How to complete this task: Down to the final line, return the records unchanged.

Pixel coordinate grounding data
= Beginning of Section =
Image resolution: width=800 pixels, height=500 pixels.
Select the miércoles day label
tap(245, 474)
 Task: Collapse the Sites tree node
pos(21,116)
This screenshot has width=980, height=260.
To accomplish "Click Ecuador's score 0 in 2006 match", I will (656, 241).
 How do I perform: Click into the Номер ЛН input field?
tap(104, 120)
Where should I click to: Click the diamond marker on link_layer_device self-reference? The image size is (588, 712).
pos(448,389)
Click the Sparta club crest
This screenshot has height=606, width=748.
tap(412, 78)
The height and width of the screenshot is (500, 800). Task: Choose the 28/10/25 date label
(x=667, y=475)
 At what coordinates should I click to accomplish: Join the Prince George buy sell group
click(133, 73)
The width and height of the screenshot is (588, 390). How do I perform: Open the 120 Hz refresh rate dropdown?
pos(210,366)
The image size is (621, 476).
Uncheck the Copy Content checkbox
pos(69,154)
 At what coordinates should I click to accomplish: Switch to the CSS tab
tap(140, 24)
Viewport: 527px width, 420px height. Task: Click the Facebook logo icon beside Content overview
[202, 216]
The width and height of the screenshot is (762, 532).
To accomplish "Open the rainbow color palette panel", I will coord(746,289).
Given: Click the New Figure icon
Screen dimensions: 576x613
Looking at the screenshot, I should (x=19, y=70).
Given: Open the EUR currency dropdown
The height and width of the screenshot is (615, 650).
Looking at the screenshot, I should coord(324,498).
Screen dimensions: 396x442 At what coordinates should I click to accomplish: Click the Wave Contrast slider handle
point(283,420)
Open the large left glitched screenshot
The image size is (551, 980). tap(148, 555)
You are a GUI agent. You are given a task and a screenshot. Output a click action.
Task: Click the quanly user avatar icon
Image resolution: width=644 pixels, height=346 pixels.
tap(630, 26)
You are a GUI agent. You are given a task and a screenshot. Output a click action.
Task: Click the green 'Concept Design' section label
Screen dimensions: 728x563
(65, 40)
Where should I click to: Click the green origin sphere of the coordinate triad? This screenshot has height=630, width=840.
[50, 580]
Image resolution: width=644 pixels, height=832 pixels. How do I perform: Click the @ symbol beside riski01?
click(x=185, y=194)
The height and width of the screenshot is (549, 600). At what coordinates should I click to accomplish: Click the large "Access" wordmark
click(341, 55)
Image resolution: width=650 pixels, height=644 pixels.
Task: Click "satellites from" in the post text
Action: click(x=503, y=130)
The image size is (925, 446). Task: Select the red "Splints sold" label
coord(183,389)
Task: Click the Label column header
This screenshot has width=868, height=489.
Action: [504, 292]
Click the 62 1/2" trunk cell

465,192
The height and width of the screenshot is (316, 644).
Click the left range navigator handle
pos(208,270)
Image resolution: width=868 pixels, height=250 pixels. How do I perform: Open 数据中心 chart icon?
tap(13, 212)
= End of Section =
Task solution:
Image resolution: width=800 pixels, height=500 pixels.
Select the miércoles day label
tap(245, 474)
 Task: Collapse the Sites tree node
pos(21,116)
This screenshot has width=980, height=260.
To accomplish "Click Ecuador's score 0 in 2006 match", I will (656, 241).
 How do I perform: Click into the Номер ЛН input field?
tap(104, 120)
Where should I click to: Click the diamond marker on link_layer_device self-reference? The image size is (588, 712).
pos(448,389)
Click the Sparta club crest
This screenshot has height=606, width=748.
tap(412, 78)
The height and width of the screenshot is (500, 800). Task: Choose the 28/10/25 date label
(x=667, y=475)
 At what coordinates should I click to accomplish: Join the Prince George buy sell group
click(133, 73)
The width and height of the screenshot is (588, 390). How do I perform: Open the 120 Hz refresh rate dropdown?
pos(210,366)
The image size is (621, 476).
Uncheck the Copy Content checkbox
pos(69,154)
 At what coordinates should I click to accomplish: Switch to the CSS tab
tap(140, 24)
Viewport: 527px width, 420px height. Task: Click the Facebook logo icon beside Content overview
[202, 216]
The width and height of the screenshot is (762, 532).
To accomplish "Open the rainbow color palette panel", I will coord(746,289).
Given: Click the New Figure icon
Screen dimensions: 576x613
Looking at the screenshot, I should (x=19, y=70).
Given: Open the EUR currency dropdown
The height and width of the screenshot is (615, 650).
Looking at the screenshot, I should coord(324,498).
Screen dimensions: 396x442 At what coordinates should I click to accomplish: Click the Wave Contrast slider handle
point(283,420)
Open the large left glitched screenshot
The image size is (551, 980). tap(148, 555)
You are a GUI agent. You are given a task and a screenshot. Output a click action.
Task: Click the quanly user avatar icon
Image resolution: width=644 pixels, height=346 pixels.
tap(630, 26)
You are a GUI agent. You are given a task and a screenshot. Output a click action.
Task: Click the green 'Concept Design' section label
Screen dimensions: 728x563
(65, 40)
Where should I click to: Click the green origin sphere of the coordinate triad? This screenshot has height=630, width=840.
[50, 580]
Image resolution: width=644 pixels, height=832 pixels. How do I perform: Click the @ symbol beside riski01?
click(x=185, y=194)
The height and width of the screenshot is (549, 600). At what coordinates should I click to accomplish: Click the large "Access" wordmark
click(341, 55)
Image resolution: width=650 pixels, height=644 pixels.
Task: Click "satellites from" in the post text
Action: click(x=503, y=130)
The image size is (925, 446). Task: Select the red "Splints sold" label
coord(183,389)
Task: Click the Label column header
This screenshot has width=868, height=489.
Action: [504, 292]
Click the 62 1/2" trunk cell

465,192
The height and width of the screenshot is (316, 644).
Click the left range navigator handle
pos(208,270)
Image resolution: width=868 pixels, height=250 pixels. How do I perform: Open 数据中心 chart icon?
tap(13, 212)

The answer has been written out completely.